Financial Markets Latest: European shares rise on vaccine hopes and China growth

Work towards a Covid vaccine is progressing
Hopes for a Covid vaccine have boosted stock markets

European stocks have made a positive start to the week, with investors taking confidence from progress towards a Covid vaccine and economic growth in China. Tradefair brings you the latest financial market news...

"I think in the first quarter of next year we will have vaccines - will have more than one vaccine."

Sir Jeremy Farrar, SAGE member

Optimism over the development of potential vaccines for Covid-19 and the ongoing economic recovery in China - the country where the pandemic originated - boosted European stock markets at the start of the week.

Experts have expressed confidence that more than one vaccine will be available within the next three to six months.

The Chinese economy slumped at the start of the year as the coronavirus outbreak forced widespread industry shutdowns, but expanded by 4.9% between July and September, compared to a year earlier.

Europe opens higher

These positive developments helped France's CAC 40 make a strong start to the day on Monday (October 19), with a gain of 0.8% at the open. However, there was a temporary halt in trading due to a technical issue that hit all Euronext markets, including indices in France, Belgium, the Netherlands and Portugal.

In Germany, the DAX index made early gains of more than 0.7%, before dropping off slightly to go into the final hour of the session around 0.2% up.

A similar pattern emerged in the UK, where the FTSE 100 saw an early jump but trended downwards throughout the morning. London's blue chip index was largely flat going into the afternoon.

Investor sentiment in Britain continues to be influenced by Brexit, as well as the potential economic impact of localised coronavirus restrictions.
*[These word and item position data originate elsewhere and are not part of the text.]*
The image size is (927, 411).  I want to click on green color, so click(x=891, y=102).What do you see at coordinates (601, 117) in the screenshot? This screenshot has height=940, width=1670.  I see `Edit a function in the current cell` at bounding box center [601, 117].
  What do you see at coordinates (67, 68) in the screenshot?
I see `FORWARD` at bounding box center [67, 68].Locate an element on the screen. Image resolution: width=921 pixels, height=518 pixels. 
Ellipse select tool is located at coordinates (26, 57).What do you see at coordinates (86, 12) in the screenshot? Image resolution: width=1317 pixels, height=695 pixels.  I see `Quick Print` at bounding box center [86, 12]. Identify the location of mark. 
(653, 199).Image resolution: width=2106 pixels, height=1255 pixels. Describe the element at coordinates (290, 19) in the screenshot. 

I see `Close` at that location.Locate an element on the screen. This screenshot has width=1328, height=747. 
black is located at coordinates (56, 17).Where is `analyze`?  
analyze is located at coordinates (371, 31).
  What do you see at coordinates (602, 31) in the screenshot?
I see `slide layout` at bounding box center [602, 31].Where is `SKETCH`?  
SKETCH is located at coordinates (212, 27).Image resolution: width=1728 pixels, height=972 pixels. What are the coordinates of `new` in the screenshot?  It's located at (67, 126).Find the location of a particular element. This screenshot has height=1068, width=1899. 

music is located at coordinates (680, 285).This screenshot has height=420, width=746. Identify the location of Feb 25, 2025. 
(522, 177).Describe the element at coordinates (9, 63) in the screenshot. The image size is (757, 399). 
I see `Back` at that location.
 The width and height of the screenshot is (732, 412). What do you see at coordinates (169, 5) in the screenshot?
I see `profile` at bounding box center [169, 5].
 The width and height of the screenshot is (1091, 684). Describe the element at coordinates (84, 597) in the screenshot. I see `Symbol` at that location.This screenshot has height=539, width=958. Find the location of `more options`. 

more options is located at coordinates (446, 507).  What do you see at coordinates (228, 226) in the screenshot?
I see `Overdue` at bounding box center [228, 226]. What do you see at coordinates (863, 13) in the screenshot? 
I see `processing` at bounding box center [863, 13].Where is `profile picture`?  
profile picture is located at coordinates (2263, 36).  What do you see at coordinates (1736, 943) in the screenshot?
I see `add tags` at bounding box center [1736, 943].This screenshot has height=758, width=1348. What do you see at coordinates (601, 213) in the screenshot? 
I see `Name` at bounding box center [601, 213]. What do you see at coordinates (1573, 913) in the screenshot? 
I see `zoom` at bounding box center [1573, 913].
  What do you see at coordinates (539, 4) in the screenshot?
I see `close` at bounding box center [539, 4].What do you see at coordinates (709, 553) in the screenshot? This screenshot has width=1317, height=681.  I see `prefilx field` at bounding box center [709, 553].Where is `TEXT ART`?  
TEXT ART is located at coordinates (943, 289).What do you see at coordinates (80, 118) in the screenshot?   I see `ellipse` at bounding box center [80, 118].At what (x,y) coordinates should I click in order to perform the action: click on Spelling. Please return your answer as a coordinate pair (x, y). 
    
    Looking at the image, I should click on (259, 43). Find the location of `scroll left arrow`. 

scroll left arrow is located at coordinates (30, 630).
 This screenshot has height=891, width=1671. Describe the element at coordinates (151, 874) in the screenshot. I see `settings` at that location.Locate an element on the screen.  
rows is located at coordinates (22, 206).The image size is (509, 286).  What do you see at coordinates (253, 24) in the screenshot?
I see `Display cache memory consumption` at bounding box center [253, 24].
Cabinet office minister Michael Gove said over the weekend that the door is "still ajar" for London and Brussels to continue their negotiations on a post-Brexit trade deal, but only if the EU is willing to change its position on certain key issues.

Vaccine optimism

Concerns across Europe over the potential economic impact of a no-deal Brexit could be mitigated by progress towards a vaccine for Covid-19.

There was encouraging news on that front over the weekend, with the Mail on Sunday reporting that US pharmaceutical giant Pfizer had already manufactured hundreds of thousands of doses of the drug it's developing to inoculate people against the virus.

Stockpiling is taking place ahead of a potential worldwide rollout if clinical trials and regulatory checks confirm the vaccine is safe and effective.

Pfizer UK boss Ben Osborn told the paper: "It was great to see the first vial coming off the manufacturing line. It just brought a tremendous smile to my face to see all of this work actually result in a product."

Meanwhile, a UK government scientific adviser expressed confidence that at least one vaccine will be available by early next year.

Sir Jeremy Farrar, who sits on the Scientific Advisory Group for Emergencies, told Sky News: "I think in the first quarter of next year we will have vaccines - will have more than one vaccine."

He said the UK has a portfolio of potential options, but also stressed it is unlikely that jabs will be administered before Christmas, which he warned "will be tough this year".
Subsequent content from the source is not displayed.